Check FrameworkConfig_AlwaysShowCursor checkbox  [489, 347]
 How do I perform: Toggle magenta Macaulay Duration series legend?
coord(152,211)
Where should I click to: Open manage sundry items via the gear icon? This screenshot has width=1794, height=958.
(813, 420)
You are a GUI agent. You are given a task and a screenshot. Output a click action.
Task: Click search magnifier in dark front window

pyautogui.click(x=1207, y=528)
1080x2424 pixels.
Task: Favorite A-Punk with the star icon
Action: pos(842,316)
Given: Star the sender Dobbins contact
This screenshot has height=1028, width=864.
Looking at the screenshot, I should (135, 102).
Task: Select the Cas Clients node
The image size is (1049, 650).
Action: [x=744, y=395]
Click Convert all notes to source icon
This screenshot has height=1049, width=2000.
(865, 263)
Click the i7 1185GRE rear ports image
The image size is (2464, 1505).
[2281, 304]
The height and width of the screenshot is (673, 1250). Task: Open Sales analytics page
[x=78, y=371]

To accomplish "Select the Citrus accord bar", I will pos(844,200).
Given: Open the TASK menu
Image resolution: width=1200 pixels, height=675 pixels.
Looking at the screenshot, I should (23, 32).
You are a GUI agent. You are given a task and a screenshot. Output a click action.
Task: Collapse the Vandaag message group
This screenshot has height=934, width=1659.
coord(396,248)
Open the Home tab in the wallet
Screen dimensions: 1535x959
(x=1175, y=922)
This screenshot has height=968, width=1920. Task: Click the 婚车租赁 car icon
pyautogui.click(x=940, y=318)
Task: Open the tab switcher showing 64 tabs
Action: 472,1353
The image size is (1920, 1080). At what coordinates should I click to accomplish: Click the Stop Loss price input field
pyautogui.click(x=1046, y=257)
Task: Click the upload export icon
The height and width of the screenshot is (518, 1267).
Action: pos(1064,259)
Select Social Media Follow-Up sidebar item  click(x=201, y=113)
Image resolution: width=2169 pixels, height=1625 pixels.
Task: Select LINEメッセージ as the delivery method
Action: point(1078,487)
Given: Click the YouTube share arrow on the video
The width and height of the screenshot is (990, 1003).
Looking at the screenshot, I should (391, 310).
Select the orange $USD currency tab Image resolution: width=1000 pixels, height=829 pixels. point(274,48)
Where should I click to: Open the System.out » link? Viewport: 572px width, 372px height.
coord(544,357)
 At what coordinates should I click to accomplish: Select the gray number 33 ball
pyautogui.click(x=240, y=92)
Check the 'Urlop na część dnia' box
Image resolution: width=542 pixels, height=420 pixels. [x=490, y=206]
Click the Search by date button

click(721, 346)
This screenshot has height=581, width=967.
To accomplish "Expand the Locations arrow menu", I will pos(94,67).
########
**Set task:**
Rewrite the data from the line containing "This screenshot has height=581, width=967." through the end, changing "Locations" to "Regions" and leaving everything else the same.

**Response for this exercise:**
This screenshot has height=581, width=967.
To accomplish "Expand the Regions arrow menu", I will pos(94,67).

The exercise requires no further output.